Question

The Henry's law constant for the solubility of argon gas in water is \(1.0 \times 10^{-3}\) M/atm at \(30^{\circ} \mathrm{C}\). (a) Express the constant in \(\mathrm{M} / \mathrm{mm} \mathrm{Hg}\). (b) If the partial pressure of argon gas at \(30^{\circ} \mathrm{C}\) is \(693 \mathrm{~mm} \mathrm{Hg},\) what is the concentration \((\mathrm{in} M)\) of the dissolved argon gas at \(30^{\circ} \mathrm{C} ?\) (c) How many grams of argon gas can be dissolved in \(29 \mathrm{~L}\) of water at \(693 \mathrm{~mm} \mathrm{Hg}\) and \(30^{\circ} \mathrm{C}\) ? (Ignore the partial pressure of water.)

Short answer

Answer: The Henry's law constant for the solubility of argon gas in water is 1.32 x 10^-6 M/mmHg. The concentration of dissolved argon gas at 30°C is 9.14 x 10^-4 M. In 29 L of water at 693 mmHg and 30°C, 1.06 g of argon gas can be dissolved.

Step-by-step solution

Convert atm to mmHg

We are asked to convert the Henry's law constant from M/atm to M/mmHg. Recall that 1 atm = 760 mmHg. So, we will multiply the given constant by the conversion factor: \((1.0 \times 10^{-3}\ \text{M/atm}) \cdot(\frac{1}{760}\ \text{atm/mmHg})\)
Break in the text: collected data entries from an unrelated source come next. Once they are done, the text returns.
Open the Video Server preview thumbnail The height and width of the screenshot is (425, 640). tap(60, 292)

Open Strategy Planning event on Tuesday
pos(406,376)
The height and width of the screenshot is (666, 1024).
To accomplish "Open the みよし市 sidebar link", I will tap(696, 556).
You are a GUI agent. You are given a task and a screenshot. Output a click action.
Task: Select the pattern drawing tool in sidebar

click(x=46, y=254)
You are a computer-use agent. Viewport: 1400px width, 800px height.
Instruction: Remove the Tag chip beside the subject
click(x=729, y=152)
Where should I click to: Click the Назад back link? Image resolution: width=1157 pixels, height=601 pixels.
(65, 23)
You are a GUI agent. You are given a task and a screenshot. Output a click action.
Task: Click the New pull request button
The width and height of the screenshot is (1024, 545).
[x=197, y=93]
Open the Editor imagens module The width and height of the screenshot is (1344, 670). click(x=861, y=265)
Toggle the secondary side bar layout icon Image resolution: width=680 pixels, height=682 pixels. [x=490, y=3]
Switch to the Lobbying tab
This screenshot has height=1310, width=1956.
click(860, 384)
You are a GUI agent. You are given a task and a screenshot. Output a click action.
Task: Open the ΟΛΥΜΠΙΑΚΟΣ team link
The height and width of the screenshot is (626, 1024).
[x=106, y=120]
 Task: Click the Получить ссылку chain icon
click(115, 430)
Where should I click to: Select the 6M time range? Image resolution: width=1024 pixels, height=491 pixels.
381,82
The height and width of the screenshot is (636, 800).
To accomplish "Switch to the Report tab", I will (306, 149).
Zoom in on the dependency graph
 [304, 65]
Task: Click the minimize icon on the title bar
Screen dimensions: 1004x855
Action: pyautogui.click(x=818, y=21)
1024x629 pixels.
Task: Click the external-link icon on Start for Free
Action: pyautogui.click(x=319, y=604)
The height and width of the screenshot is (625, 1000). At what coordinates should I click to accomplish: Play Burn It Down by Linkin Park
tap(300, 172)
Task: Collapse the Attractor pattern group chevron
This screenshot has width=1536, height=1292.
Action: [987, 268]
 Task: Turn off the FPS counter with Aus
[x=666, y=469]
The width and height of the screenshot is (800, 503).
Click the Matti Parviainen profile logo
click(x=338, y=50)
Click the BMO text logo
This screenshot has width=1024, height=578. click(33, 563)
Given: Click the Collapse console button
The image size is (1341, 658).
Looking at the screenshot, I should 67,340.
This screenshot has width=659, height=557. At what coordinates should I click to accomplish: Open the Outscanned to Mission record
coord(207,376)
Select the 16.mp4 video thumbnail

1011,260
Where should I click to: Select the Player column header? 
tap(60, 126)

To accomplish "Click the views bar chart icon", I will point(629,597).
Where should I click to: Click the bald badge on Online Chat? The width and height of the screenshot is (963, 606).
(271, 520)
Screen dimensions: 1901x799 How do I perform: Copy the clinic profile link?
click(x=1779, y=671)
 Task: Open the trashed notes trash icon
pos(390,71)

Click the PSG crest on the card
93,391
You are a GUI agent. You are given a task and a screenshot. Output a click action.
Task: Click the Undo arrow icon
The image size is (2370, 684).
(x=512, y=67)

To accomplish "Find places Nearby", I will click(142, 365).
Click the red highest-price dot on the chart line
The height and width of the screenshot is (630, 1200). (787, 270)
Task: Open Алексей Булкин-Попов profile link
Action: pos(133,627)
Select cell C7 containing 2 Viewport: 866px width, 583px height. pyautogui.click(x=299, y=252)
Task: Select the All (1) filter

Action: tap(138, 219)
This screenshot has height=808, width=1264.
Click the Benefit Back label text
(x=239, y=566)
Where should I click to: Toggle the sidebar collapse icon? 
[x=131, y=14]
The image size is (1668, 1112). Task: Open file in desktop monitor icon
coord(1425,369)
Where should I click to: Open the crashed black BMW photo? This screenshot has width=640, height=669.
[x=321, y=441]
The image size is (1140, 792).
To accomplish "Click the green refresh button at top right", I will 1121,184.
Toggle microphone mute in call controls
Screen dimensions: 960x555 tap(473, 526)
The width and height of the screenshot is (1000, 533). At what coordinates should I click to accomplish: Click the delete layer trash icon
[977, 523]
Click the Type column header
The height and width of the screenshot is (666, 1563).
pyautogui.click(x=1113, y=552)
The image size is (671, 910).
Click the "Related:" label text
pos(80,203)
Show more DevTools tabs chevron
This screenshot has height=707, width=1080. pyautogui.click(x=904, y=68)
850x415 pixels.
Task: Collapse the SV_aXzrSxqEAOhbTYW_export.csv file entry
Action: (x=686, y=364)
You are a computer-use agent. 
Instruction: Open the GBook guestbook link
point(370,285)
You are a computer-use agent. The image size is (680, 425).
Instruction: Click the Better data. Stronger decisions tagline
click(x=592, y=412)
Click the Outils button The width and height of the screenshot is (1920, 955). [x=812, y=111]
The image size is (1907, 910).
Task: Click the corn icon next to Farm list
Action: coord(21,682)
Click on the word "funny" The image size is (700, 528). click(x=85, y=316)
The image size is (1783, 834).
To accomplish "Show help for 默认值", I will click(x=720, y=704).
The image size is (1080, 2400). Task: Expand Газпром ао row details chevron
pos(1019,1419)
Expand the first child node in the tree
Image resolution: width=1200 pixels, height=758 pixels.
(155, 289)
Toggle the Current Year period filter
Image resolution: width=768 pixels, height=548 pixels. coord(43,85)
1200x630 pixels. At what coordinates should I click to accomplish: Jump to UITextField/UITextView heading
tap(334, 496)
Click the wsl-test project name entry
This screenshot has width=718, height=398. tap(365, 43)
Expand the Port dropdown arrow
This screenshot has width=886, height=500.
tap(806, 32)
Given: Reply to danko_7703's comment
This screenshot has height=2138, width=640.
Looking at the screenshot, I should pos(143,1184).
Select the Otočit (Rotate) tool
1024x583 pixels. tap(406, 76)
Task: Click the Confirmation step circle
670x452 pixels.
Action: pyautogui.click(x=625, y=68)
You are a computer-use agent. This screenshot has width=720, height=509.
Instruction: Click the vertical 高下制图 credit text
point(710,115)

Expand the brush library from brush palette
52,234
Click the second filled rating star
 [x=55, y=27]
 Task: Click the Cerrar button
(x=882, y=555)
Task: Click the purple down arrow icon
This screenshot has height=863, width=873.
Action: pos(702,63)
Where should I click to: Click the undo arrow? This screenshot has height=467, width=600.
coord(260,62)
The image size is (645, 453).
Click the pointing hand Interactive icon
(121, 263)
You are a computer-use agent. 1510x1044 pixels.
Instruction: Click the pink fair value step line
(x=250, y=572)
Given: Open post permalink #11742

Calculate the new constant

Multiply the given constant by the conversion factor: \((1.0 \times 10^{-3}\ \text{M/atm}) \cdot(\frac{1}{760}\ \text{atm/mmHg}) = 1.32 \times 10^{-6}\ \text{M/mmHg}\) The Henry's law constant for the solubility of argon gas in water expressed in M/mmHg is \(1.32 \times 10^{-6}\ \text{M/mmHg}\). #b)# Concentration of dissolved argon gas in M

Apply Henry's law

Use the Henry's law formula: \(C = kP\), where \(C\) is the concentration of the gas in solution, \(k\) is the Henry's law constant, and \(P\) is the partial pressure of the gas. Here, \(k = 1.32 \times 10^{-6}\ \text{M/mmHg}\) and \(P = 693\ \text{mmHg}\).

Calculate the concentration

Multiply the constant and partial pressure: \(C = (1.32 \times 10^{-6}\ \text{M/mmHg})(693\ \text{mmHg}) = 9.14 \times 10^{-4}\ \text{M}\) The concentration of dissolved argon gas at 30°C is \(9.14 \times 10^{-4}\ \text{M}\). #c)# Grams of argon gas dissolved in 29 L of water

Calculate the moles of argon gas

Use the concentration from part (b) and the given volume of water: \(n = CV\), where \(n\) is the number of moles, \(C = 9.14 \times 10^{-4}\ \text{M}\), and \(V = 29\ \text{L}\). \(n = (9.14 \times 10^{-4}\ \text{M})(29\ \text{L}) = 0.0265\ \text{moles}\)

Calculate the mass of argon gas

Use the molecular weight of argon gas (Ar) to convert moles to grams: \(m = nM\), where \(m\) is the mass, \(n = 0.0265\ \text{moles}\), and the molar mass \(M = 39.95\ \text{g/mol}\). \(m = (0.0265\ \text{moles})(39.95\ \text{g/mol}) = 1.06\ \text{g}\) In 29 L of water at \(693\ \text{mmHg}\) and \(30^{\circ} \mathrm{C}\), 1.06 g of argon gas can be dissolved.